#### What this task involves
Please restate word for word each line from the one containing "Task: Click the 调研的本质 Chinese course name" to the last line of the records below, and drop the pictures.

(Material for the task)

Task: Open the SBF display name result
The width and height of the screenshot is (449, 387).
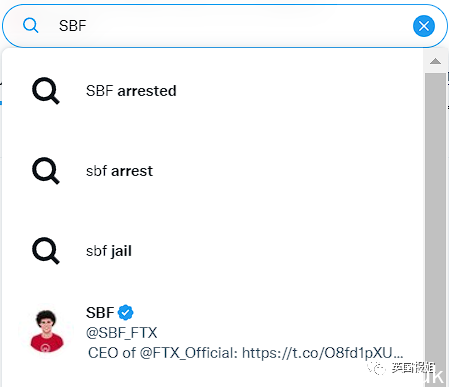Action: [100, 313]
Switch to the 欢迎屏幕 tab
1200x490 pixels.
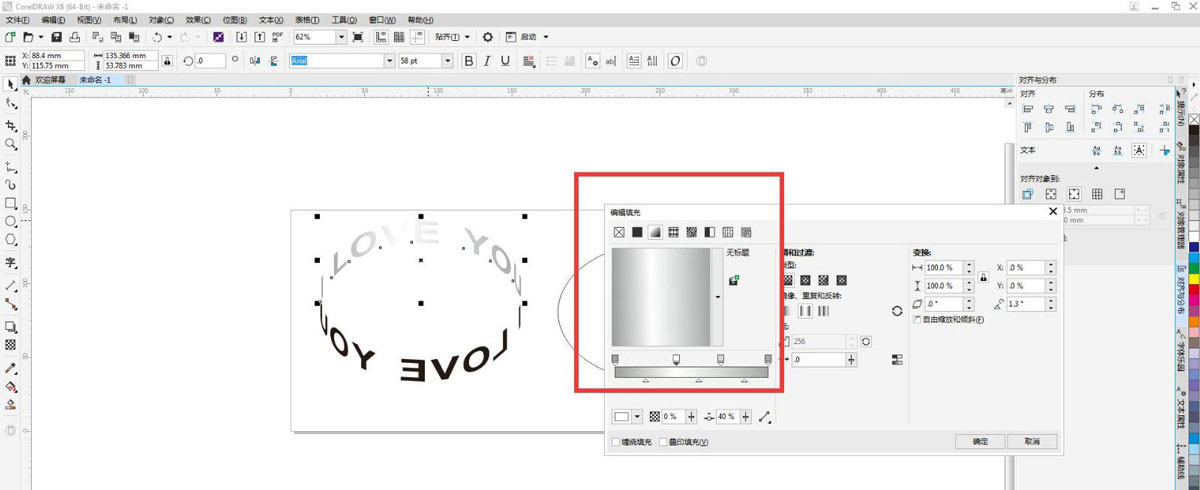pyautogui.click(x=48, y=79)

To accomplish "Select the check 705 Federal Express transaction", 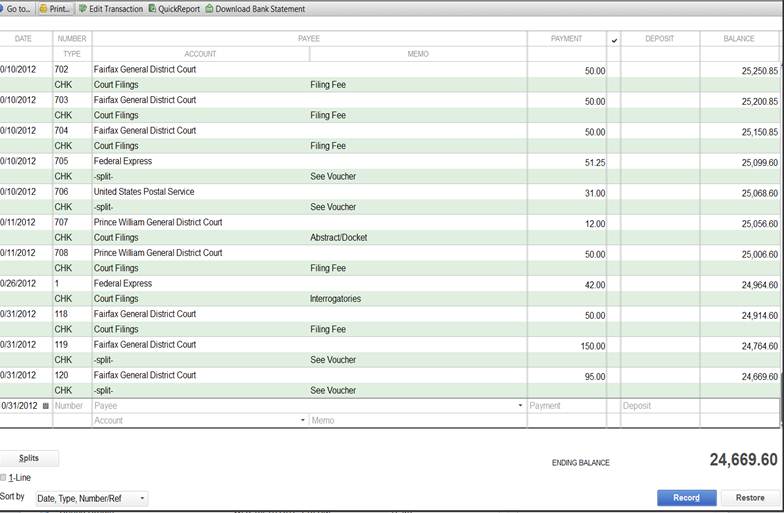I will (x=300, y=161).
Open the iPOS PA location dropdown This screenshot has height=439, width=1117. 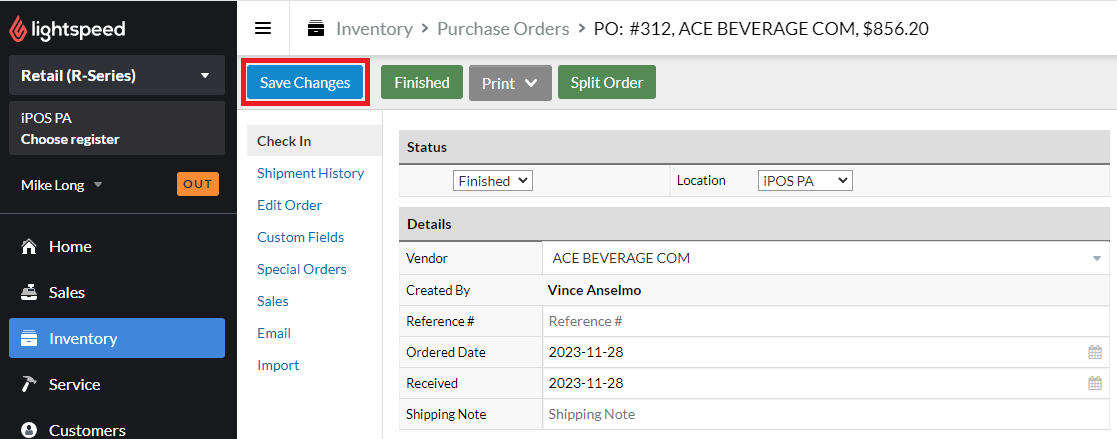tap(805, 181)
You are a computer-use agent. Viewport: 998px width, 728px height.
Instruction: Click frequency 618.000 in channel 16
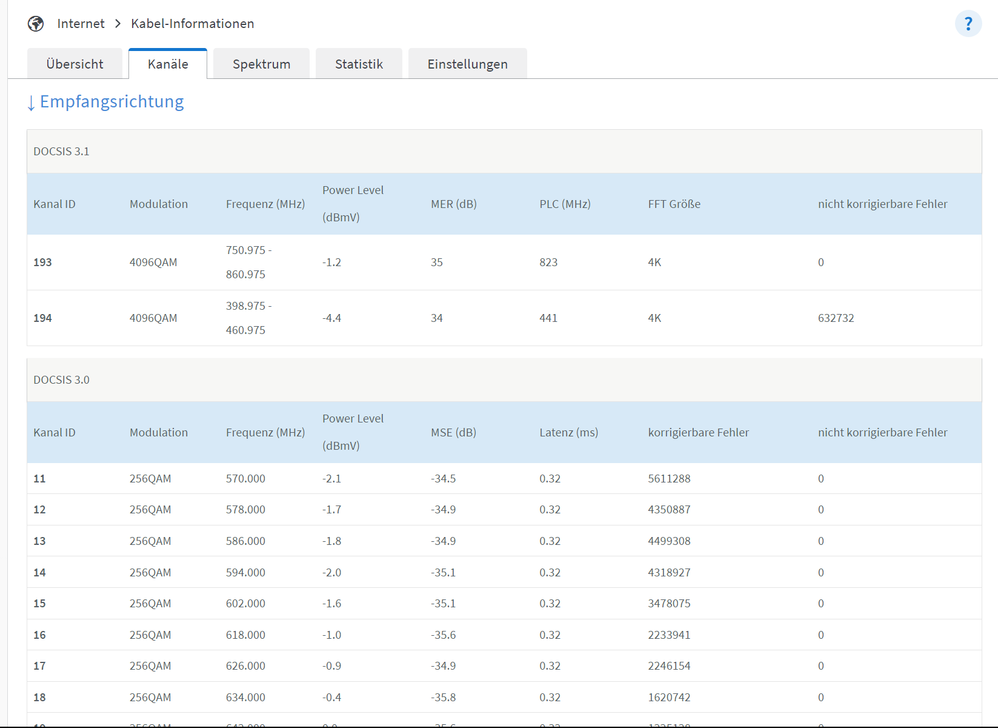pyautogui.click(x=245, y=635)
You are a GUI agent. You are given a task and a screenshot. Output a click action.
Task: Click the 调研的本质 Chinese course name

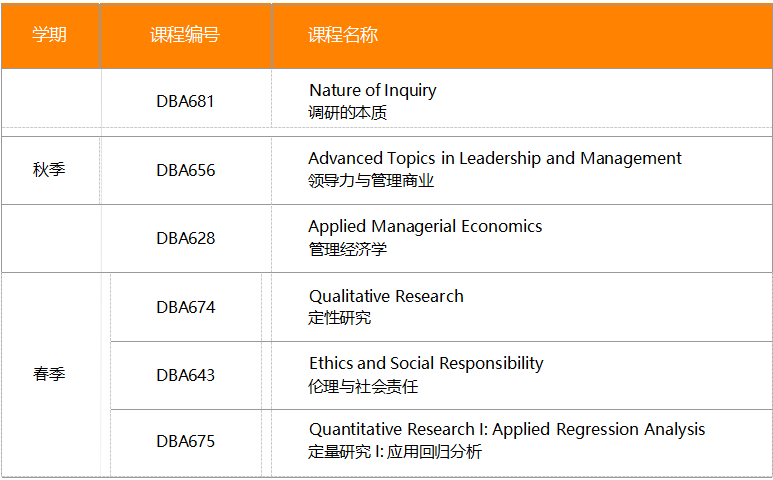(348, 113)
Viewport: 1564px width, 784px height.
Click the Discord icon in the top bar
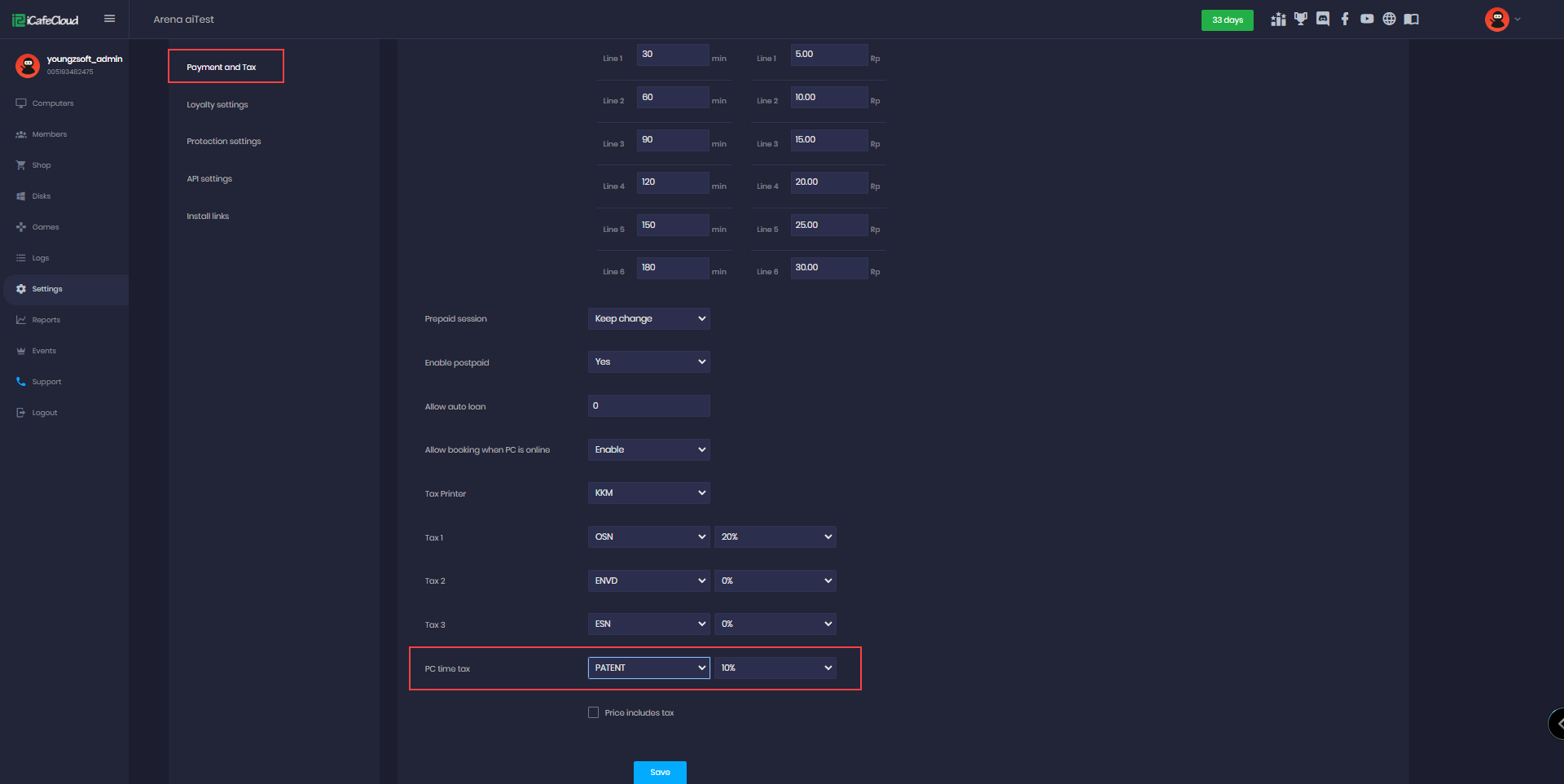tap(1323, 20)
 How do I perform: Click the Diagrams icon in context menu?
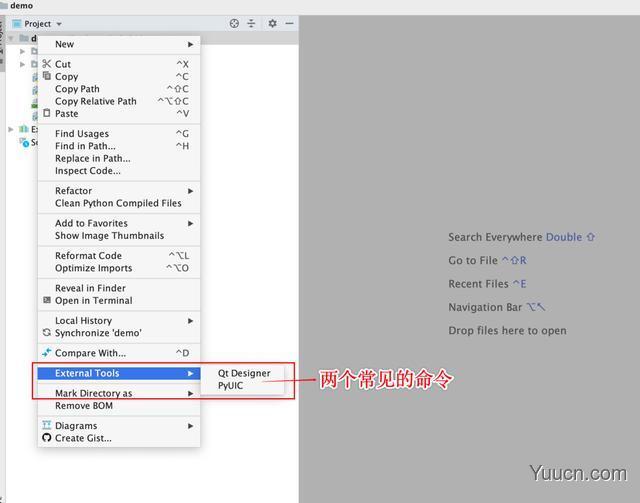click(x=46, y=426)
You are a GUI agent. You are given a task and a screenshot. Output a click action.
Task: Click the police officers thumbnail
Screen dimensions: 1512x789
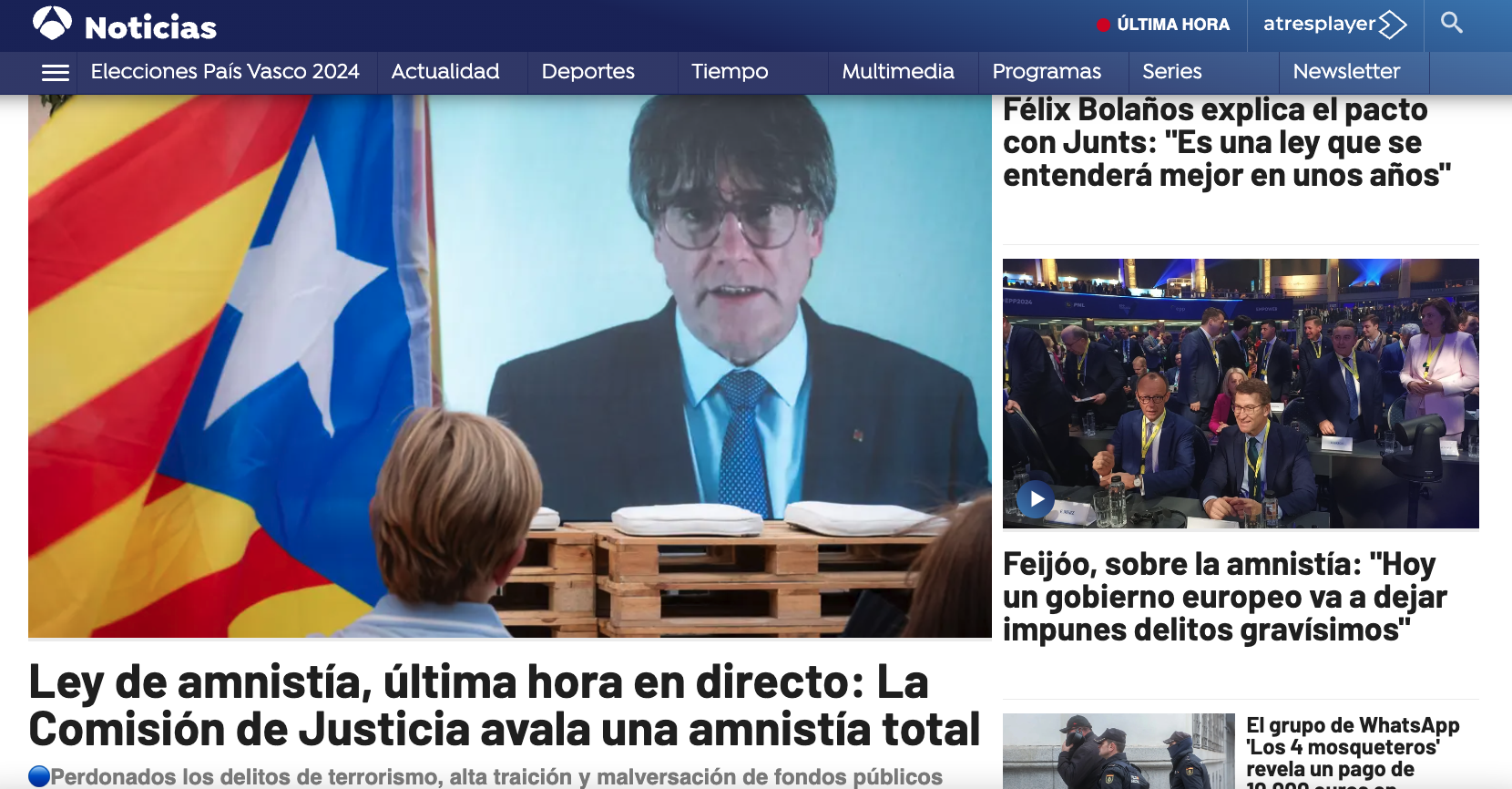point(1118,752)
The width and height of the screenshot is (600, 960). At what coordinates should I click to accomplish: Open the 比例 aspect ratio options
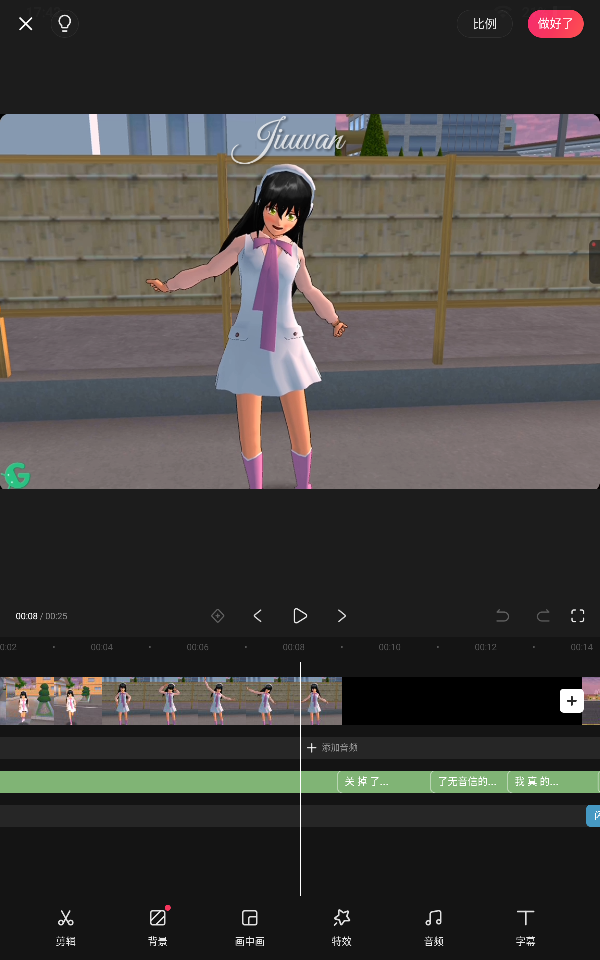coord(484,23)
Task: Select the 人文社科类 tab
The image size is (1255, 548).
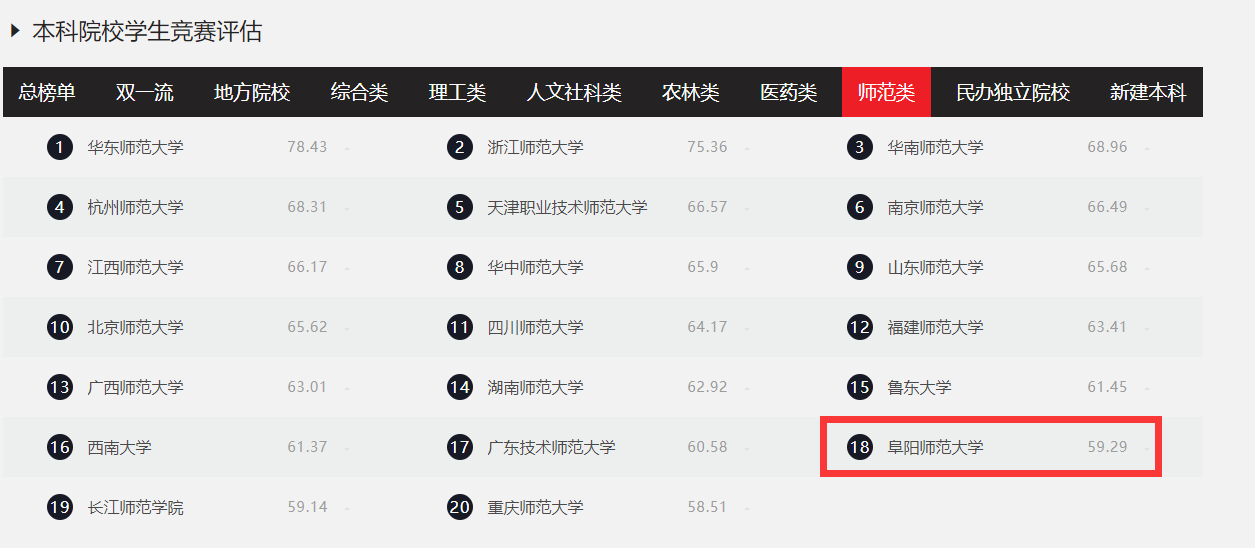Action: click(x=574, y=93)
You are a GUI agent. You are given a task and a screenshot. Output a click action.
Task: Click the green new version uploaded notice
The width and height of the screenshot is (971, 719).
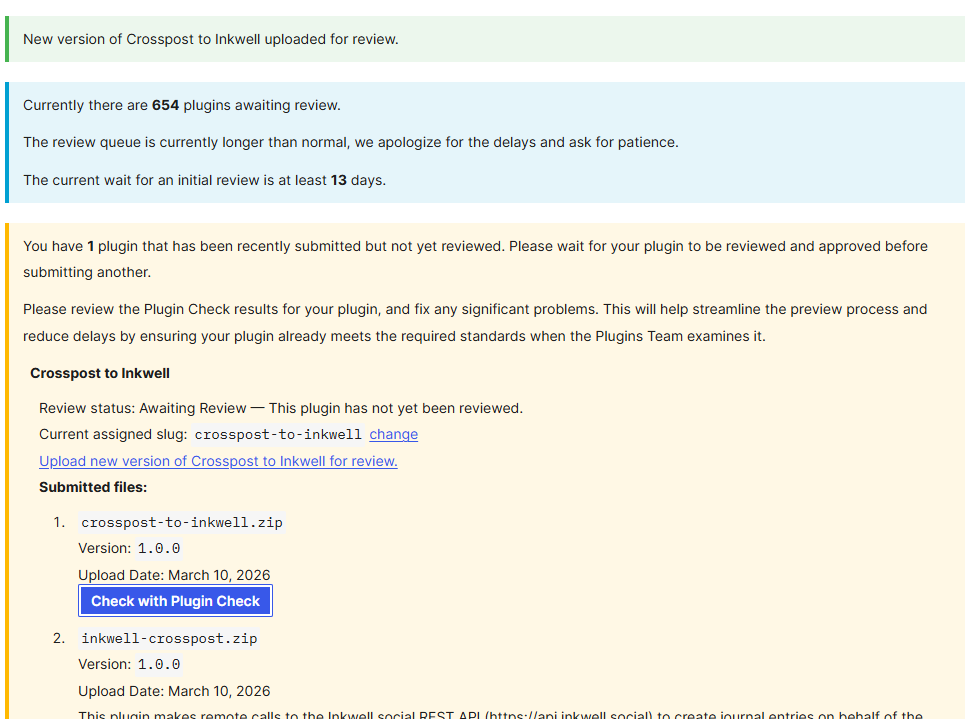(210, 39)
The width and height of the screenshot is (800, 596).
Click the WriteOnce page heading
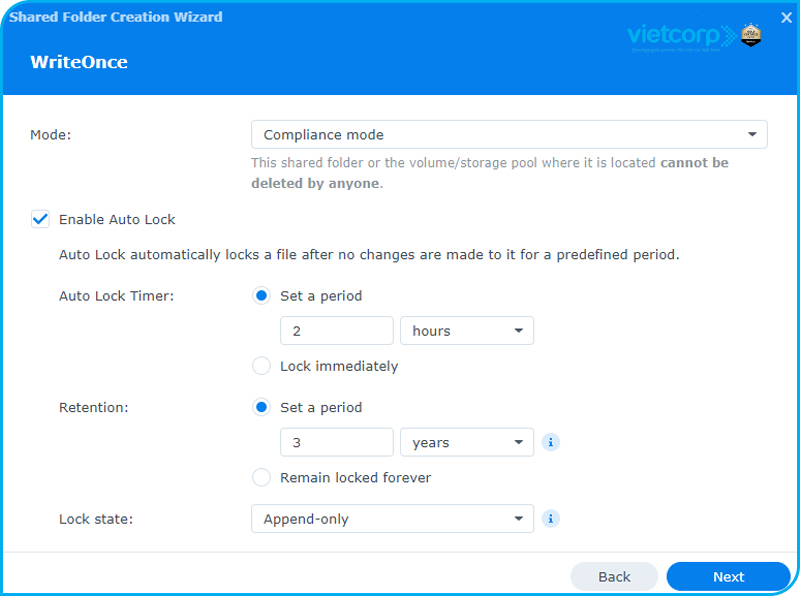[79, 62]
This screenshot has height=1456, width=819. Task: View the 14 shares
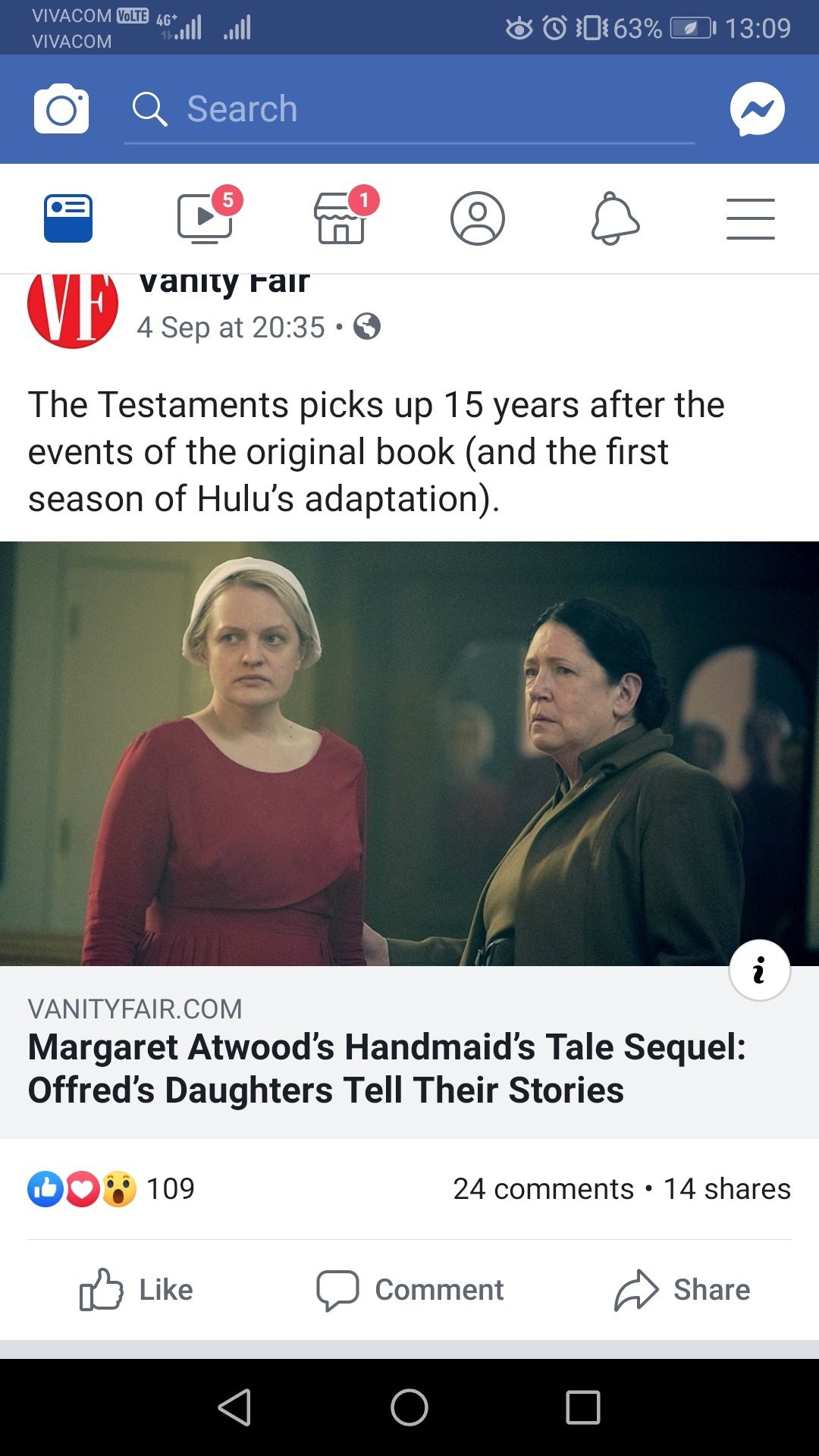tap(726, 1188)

(End Material for the task)

#### Response to the task
Task: Click the 调研的本质 Chinese course name

(348, 113)
Viewport: 1564px width, 784px height.
Click the Discord icon in the top bar
tap(1323, 20)
 How do I perform: Click the Diagrams icon in context menu?
click(x=46, y=426)
You are a GUI agent. You are given a task and a screenshot. Output a click action.
Task: Click the police officers thumbnail
Screen dimensions: 1512x789
point(1118,752)
The width and height of the screenshot is (600, 960). At what coordinates should I click to accomplish: Open the 比例 aspect ratio options
coord(484,23)
Task: Select the 人文社科类 tab
The image size is (1255, 548).
Action: click(x=574, y=93)
You are a GUI agent. You are given a task and a screenshot. Output a click action.
Task: Click the green new version uploaded notice
The width and height of the screenshot is (971, 719).
(210, 39)
The width and height of the screenshot is (800, 596).
Click the WriteOnce page heading
[79, 62]
This screenshot has height=1456, width=819. Task: View the 14 shares
tap(726, 1188)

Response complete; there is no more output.